• About this exercise:
Across all the entries below, how many lines contain the string "Given"? The number by itself is the answer.

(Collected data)
=== Begin Enclosure ===

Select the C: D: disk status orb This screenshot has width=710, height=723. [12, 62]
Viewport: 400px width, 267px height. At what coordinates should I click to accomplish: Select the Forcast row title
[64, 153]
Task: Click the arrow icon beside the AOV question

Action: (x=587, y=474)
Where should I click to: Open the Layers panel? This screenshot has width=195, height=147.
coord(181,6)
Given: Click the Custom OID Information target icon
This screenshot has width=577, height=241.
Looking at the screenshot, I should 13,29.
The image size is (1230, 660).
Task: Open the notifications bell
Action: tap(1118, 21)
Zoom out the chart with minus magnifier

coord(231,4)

=== End Enclosure ===
=== Begin Enclosure ===

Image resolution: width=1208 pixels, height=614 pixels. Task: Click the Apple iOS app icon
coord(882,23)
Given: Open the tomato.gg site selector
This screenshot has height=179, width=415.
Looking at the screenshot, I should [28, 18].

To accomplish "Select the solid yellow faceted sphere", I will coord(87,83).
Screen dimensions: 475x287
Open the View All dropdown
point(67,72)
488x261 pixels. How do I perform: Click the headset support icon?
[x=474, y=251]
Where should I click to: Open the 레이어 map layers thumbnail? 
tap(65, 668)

=== End Enclosure ===
=== Begin Enclosure ===

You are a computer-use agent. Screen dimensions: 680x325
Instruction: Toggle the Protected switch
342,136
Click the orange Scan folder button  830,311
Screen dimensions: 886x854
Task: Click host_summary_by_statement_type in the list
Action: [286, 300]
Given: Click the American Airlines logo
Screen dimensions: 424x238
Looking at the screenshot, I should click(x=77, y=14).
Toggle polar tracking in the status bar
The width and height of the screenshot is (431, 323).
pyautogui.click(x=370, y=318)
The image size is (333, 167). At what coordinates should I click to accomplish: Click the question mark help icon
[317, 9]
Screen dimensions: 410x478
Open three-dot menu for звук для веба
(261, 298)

=== End Enclosure ===

• Task solution:
3